Sedangkan Sekretaris Umum Persekutuan Gereja-Gereja Indonesia (PGI), Pendeta Gomar Gultom menilai Habibie adalah tokoh yang meletakkan dasar-dasar demokrasi bagi Indonesia. Walau masa kepresidenannya sangat singkat, Habibie mencabut banyak regulasi yang menghambat proses demokrasi.

"Beliau mendorong berbagai cara menuju kebebasan pers, pembebasan tapol/napol Orba serta dialog awal masalah Papua," ujar Gomar.

Selain itu, Gomar juga mengingat Habibie pada 1998 sebagai satu-satunya pemimpin bangsa yang percaya pada laporan Masyarakat Antikekerasan tentang adanya kasus-kasus kekerasan seksual terhadap perempuan etnis Tionghoa selama kerusuhan Mei 1998. Habibie pun meminta maaf dan membuat Keputusan Presiden untuk mendirikan Komisi Nasional Anti-Kekerasan terhadap Perempuan.

Menurut Direktur Eksekutif Institute for Development Economics and Finance (Indef) Tauhid Ahmad, peran penting Habibie dalam demokratisasi ekonomi adalah diterbitkannya UU Nomor 5 Tahun 2009 tentang Larangan Praktek Monopoli dan Persaingan Usaha yang Sehat.

"Saat ini UU tersebut dijalankan oleh Komisi Pengawas Persaingan Usaha (KPPU). Inilah penjaga demokrasi ekonomi yang masih bertahan hingga saat ini dan tetap dibutuhkan untuk masa depan bangsa ini," ujarnya ketika dihubungi Republika, Rabu (11/9).

Peneliti Indef Bhima Yudhistira Adhinegara menambahkan, sosok Habibie merupakan kepemimpinan yang tegas dan arah yang jelas Indonesia bisa pulih dari krisis moneter paska 1998. "Nilai tukar rupiah yang sempat melemah ke Rp 16.800 per Juni 1998 karena adanya ketidakpercayaan investor bisa di pulihkan ke bawah Rp 8.000 per dolar AS di akhir masa pemerintahan pak Habibie," ucapnya.

Sedangkan Gubernur DKI Jakarta Anies Baswedan mengenang jasa Habibie terhadap dunia jurnalistik.

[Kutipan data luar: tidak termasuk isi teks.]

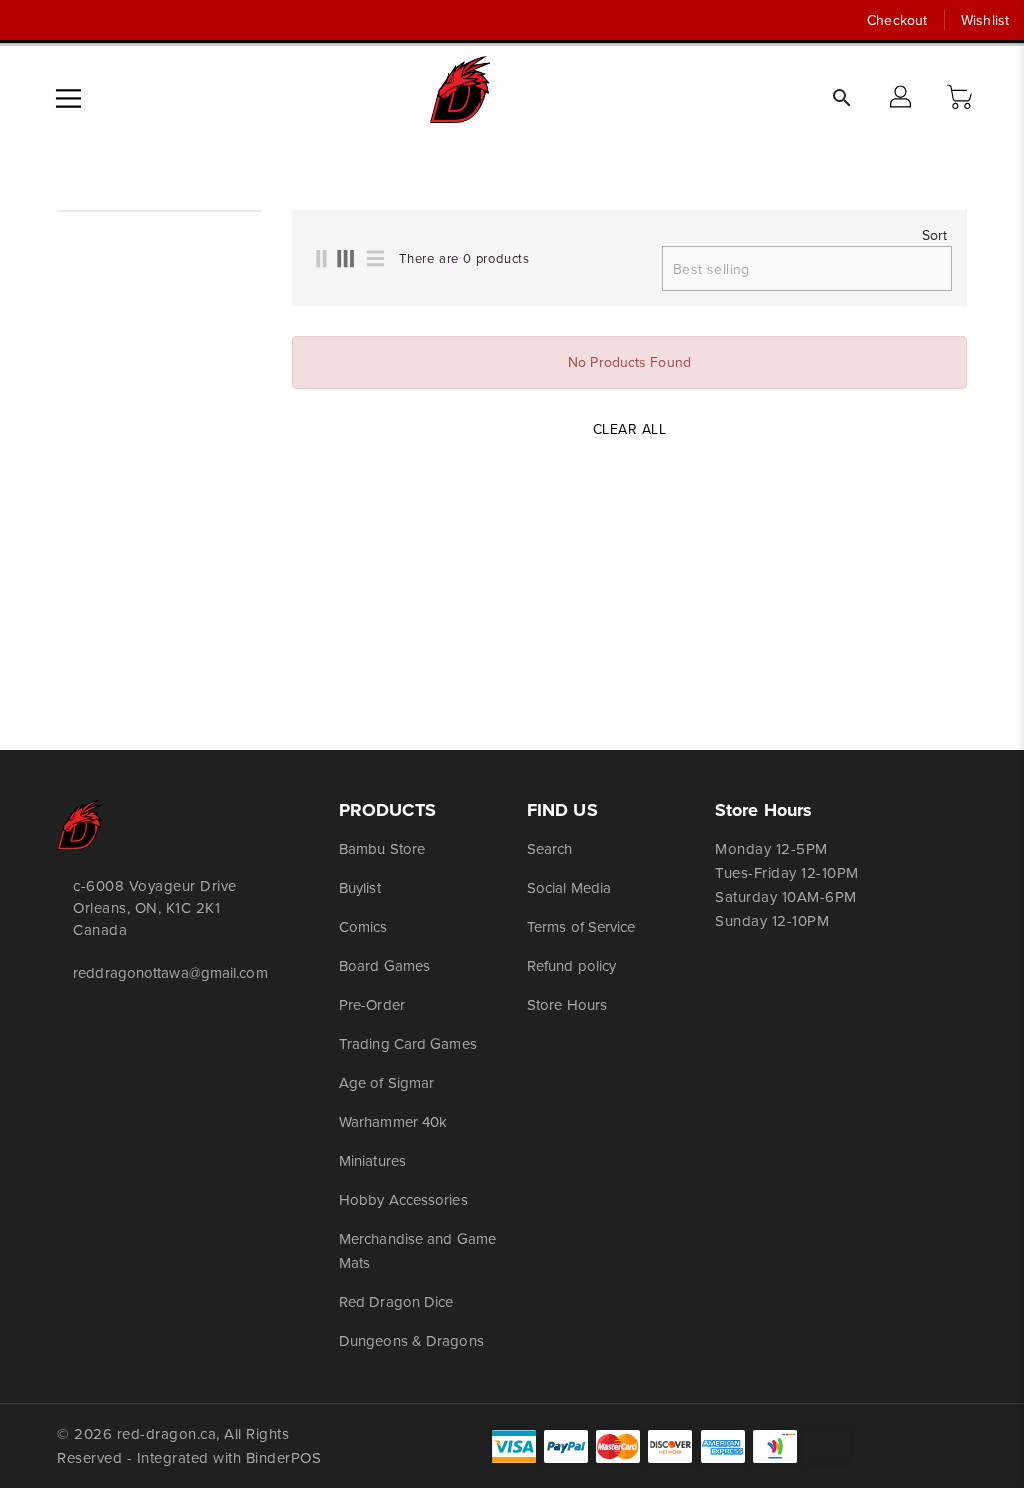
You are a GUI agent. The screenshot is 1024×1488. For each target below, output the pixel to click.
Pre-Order (372, 1004)
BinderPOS (284, 1457)
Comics (363, 926)
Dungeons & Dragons (411, 1340)
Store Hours (567, 1004)
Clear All (630, 429)
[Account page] (902, 98)
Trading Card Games (408, 1043)
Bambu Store (382, 848)
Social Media (569, 887)
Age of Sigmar (386, 1082)
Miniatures (372, 1160)
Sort (934, 235)
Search (550, 848)
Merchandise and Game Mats (417, 1250)
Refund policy (571, 965)
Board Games (384, 965)
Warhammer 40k (393, 1121)
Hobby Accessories (403, 1199)
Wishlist (985, 20)
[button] (962, 98)
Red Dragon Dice (396, 1301)
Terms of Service (581, 926)
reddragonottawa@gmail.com (161, 972)
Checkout (897, 20)
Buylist (360, 887)
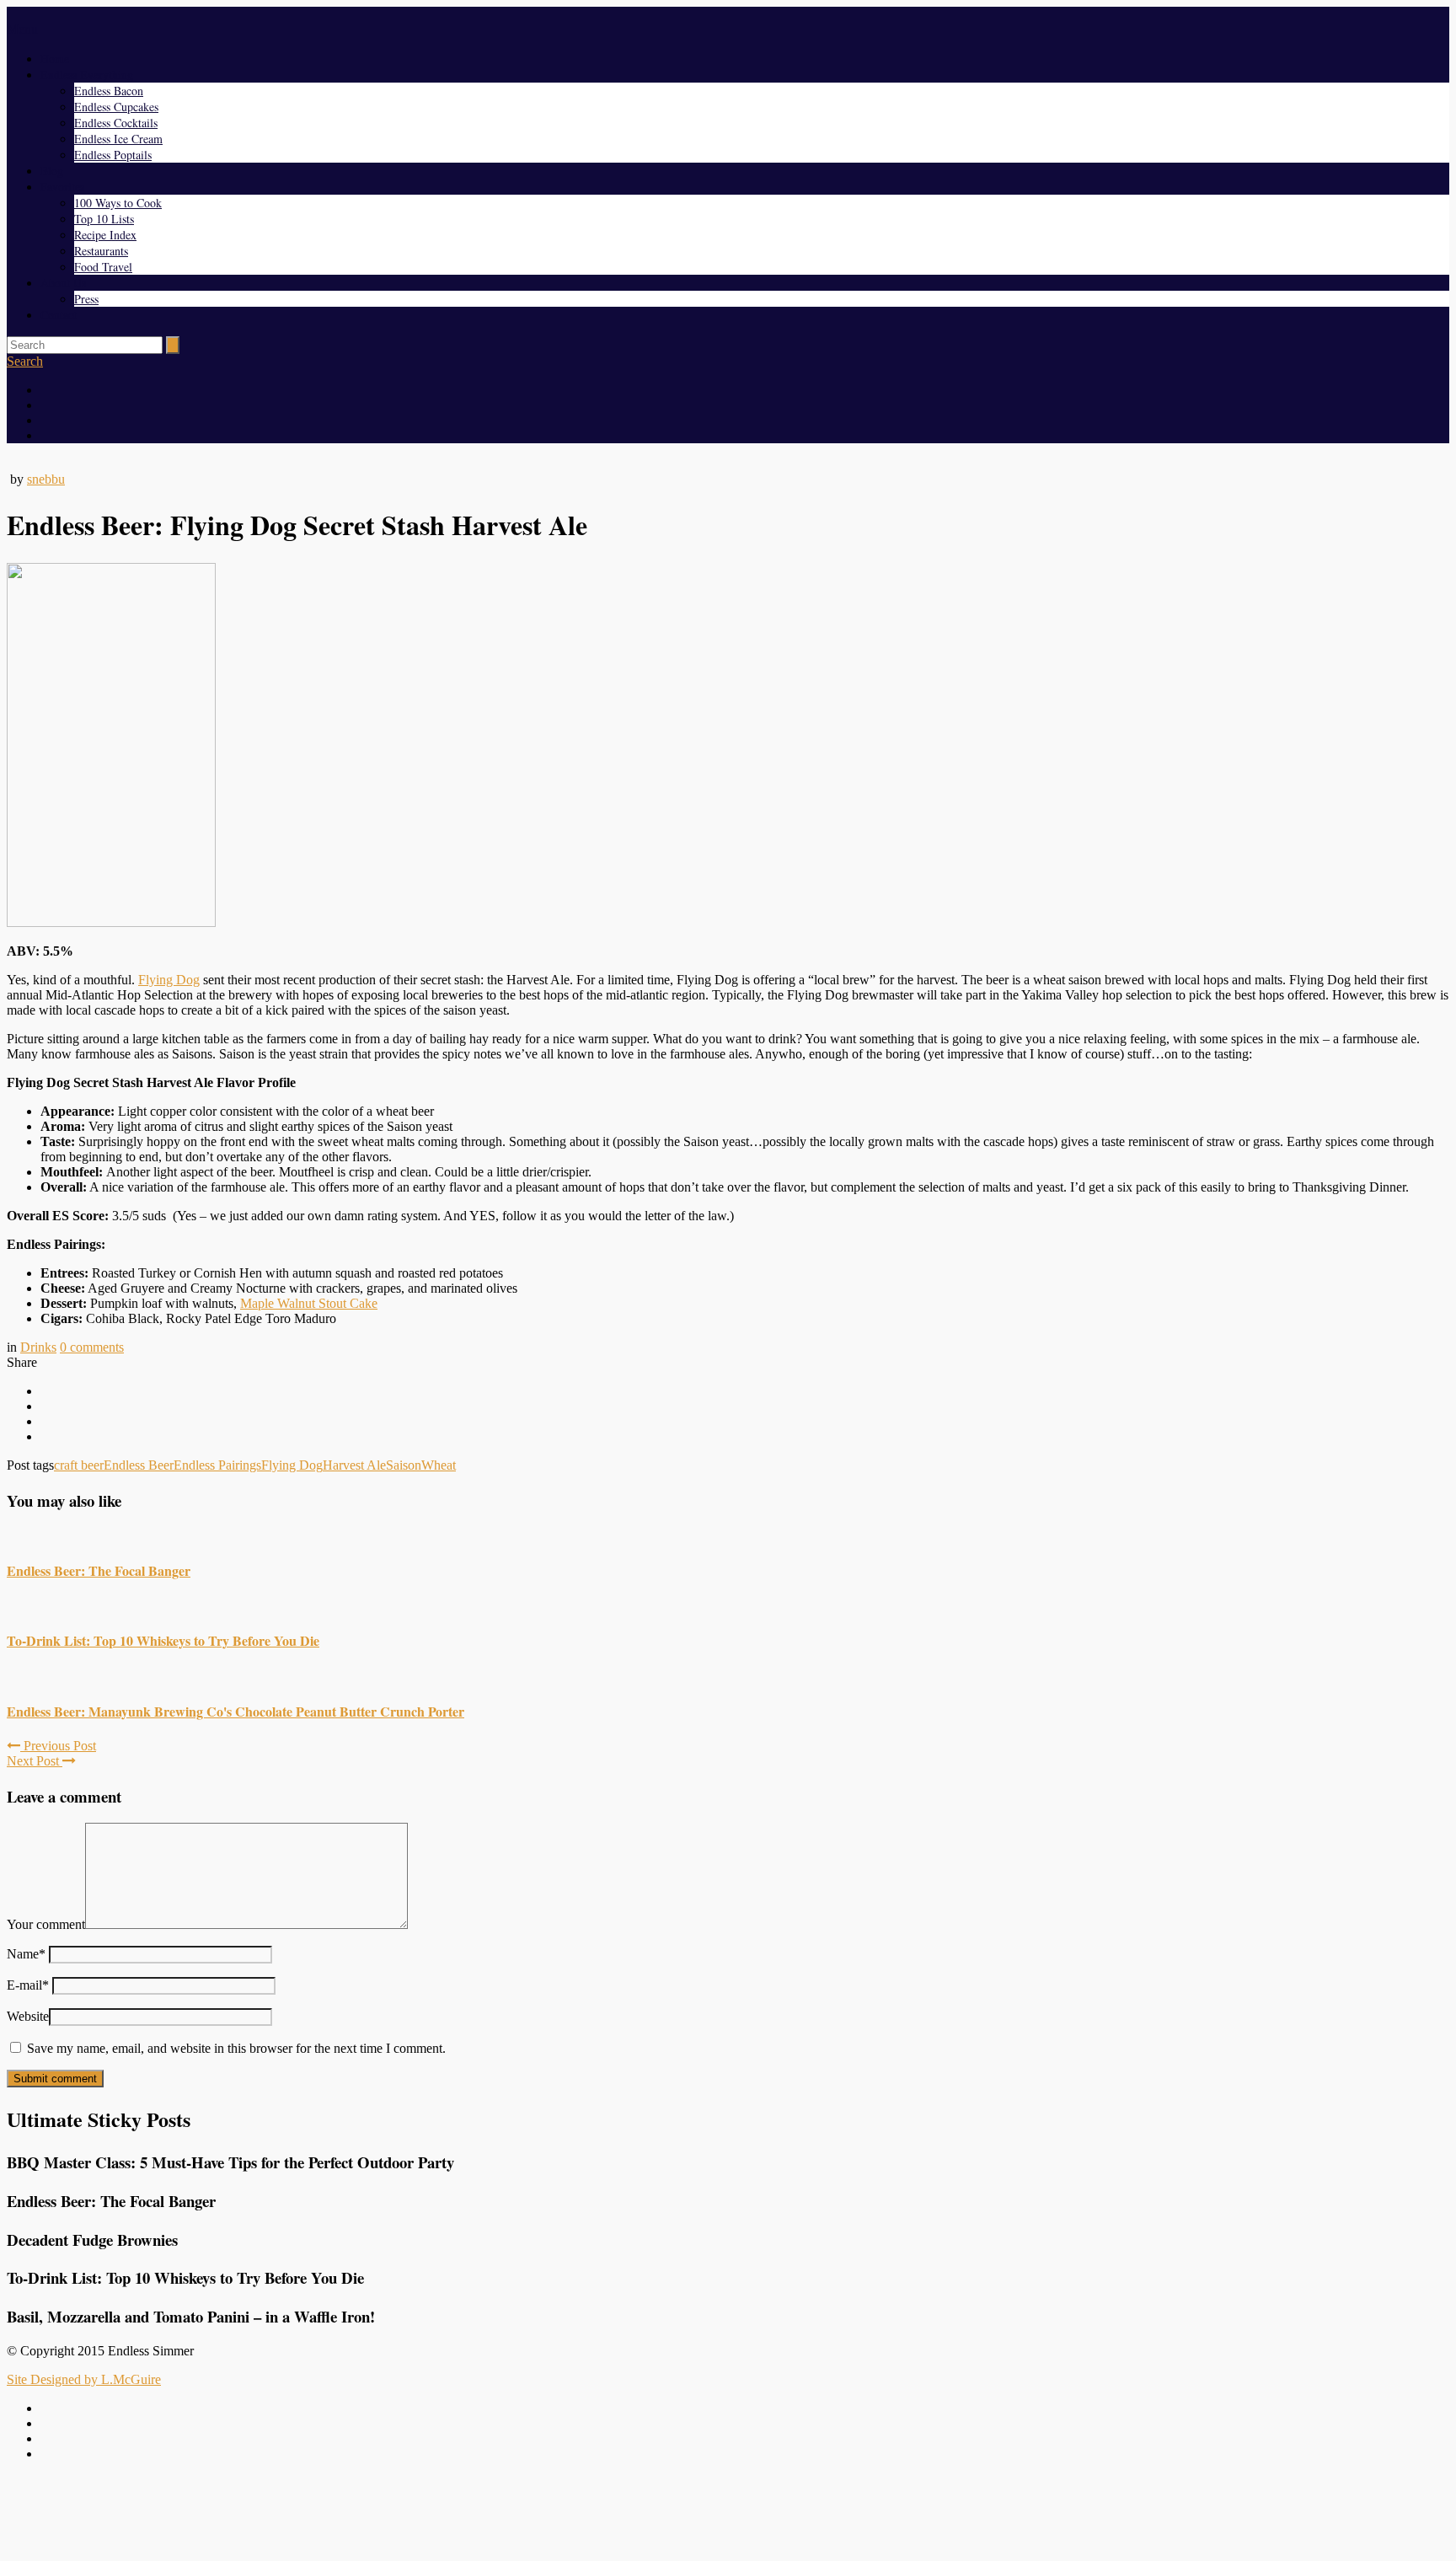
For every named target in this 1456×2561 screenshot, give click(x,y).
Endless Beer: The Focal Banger (98, 1570)
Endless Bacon (108, 91)
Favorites (62, 187)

Ketika menjabat sebagai presiden, Habibie langsung mencabut syarat Surat Izin Usaha Penerbitan Pers (SIUPP) yang jadi salah satu senjata Orde Baru membungkam pers.

"Media massa, jurnalistik berhutang budi pada pak Habibie. Beliau yg membuka dan membuat kita semua merasakan adanya kebebasan jurnalistik seperti yg kita rasakan hari ini," kata Anies usai melayat Habibie, Rabu (11/9) malam.

photo
Seorang perwira menengah TNI AD berdiri disamping peti jenazah almarhum Presiden ke-3 RI, BJ Habibie di Rumah Jenazah Rumah Sakit Pusat Angkatan Darat (RSPAD) Gatot Soebroto, Jakarta, Rabu (11/9/2019).

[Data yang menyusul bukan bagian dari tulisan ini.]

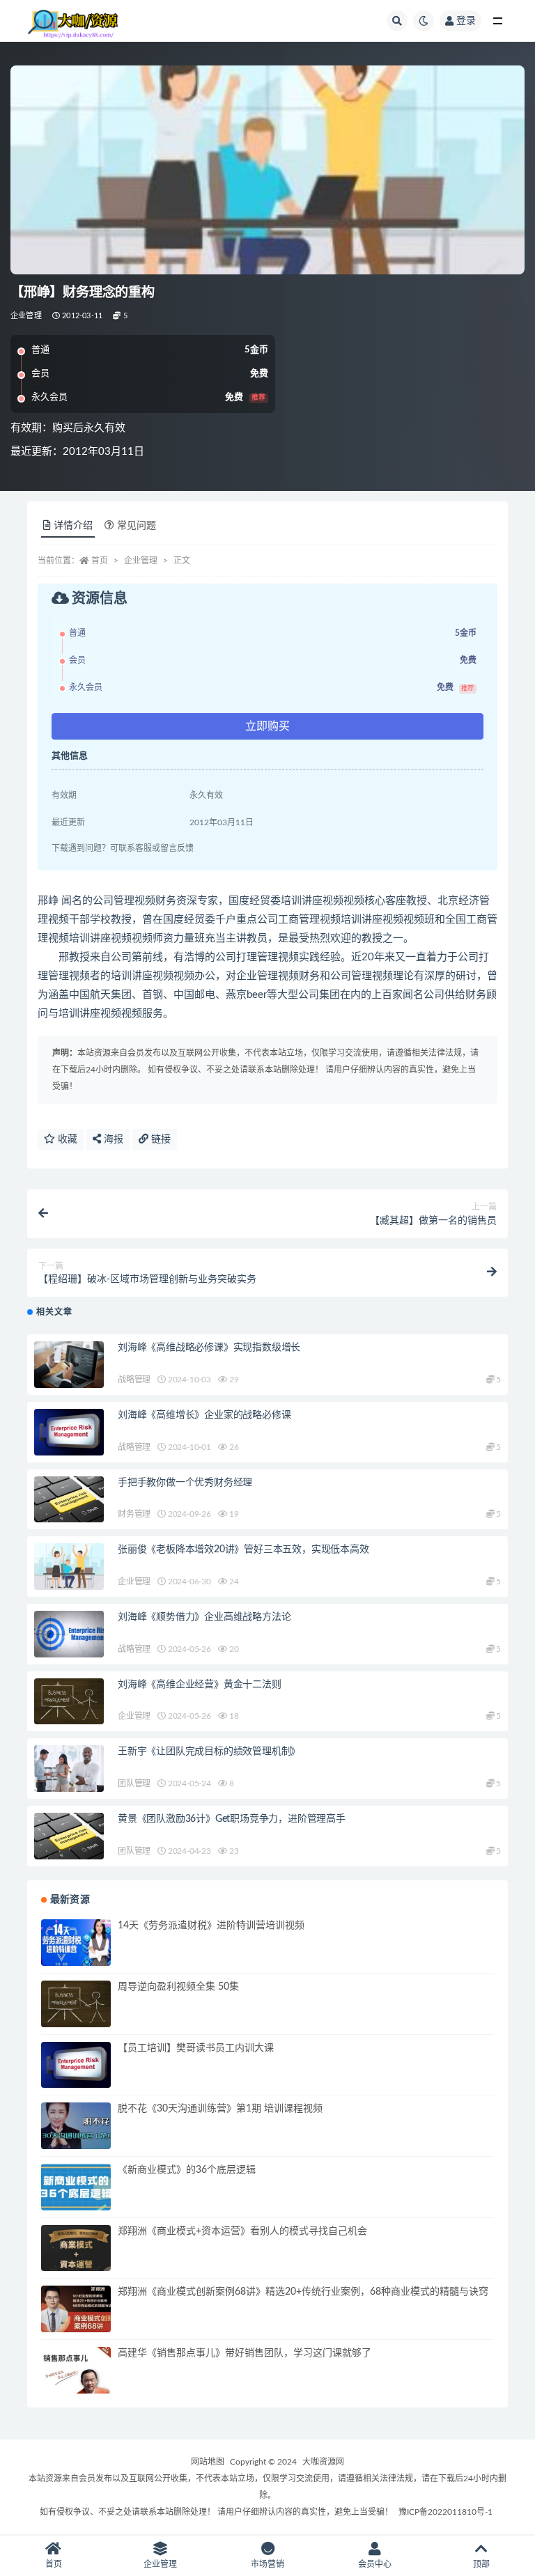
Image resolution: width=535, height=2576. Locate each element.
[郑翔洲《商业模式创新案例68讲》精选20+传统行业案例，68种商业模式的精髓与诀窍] (76, 2309)
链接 (159, 1139)
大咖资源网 (323, 2462)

Menko Polhukam), Wiranto juga mengenang BJ Habibie yang memberi teladan baik untuk demokrasi Indonesia. Wiranto mengatakan sudah mengenal Habibie sejak awal 1990-an. Saat Habibie menjabat sebagai presiden, Wiranto adalah menteri pertahanan dan sekaligus panglima ABRI.

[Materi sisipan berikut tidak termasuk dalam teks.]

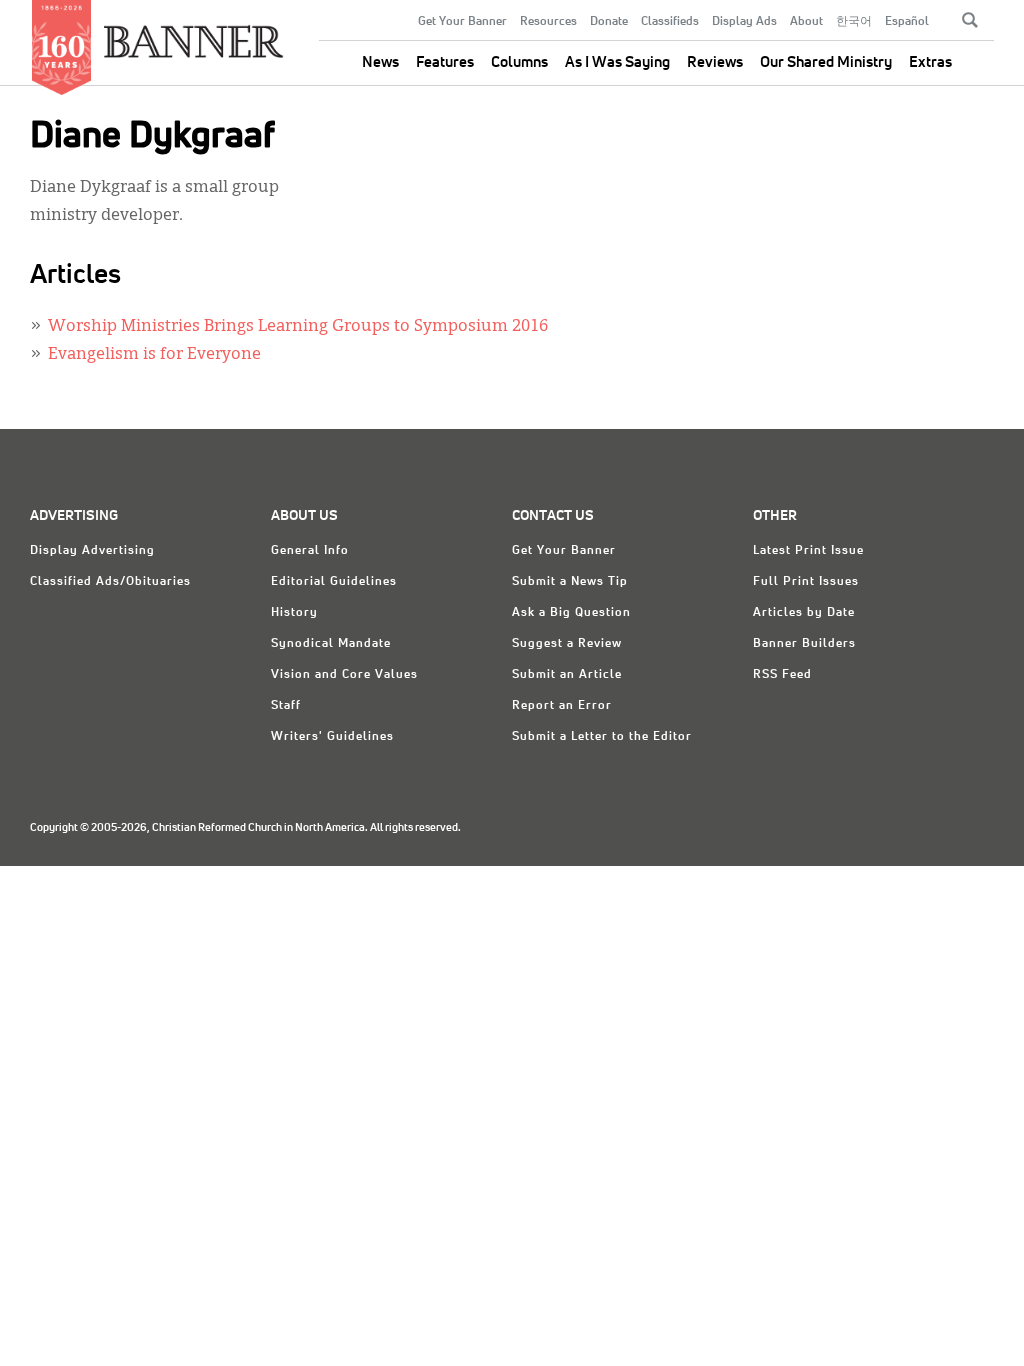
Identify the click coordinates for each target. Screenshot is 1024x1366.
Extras (930, 62)
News (380, 62)
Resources (548, 22)
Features (445, 62)
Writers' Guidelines (332, 737)
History (294, 613)
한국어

''Waktu itu saya mengenal bahwa beliau juga seorang demokrat sejati . Beliau berhasil keluar dari stigma Orde Baru masuk dalam suatu peralihan yang sangat sulit, dan beliau bisa meyakinkan ke publik bahwa beliau sungguh-sungguh ingin membangun suatu demokrasi baru di Indonesia," ujar Wiranto di rumah duka Habibie, Jakarta Selatan, Rabu (11/9).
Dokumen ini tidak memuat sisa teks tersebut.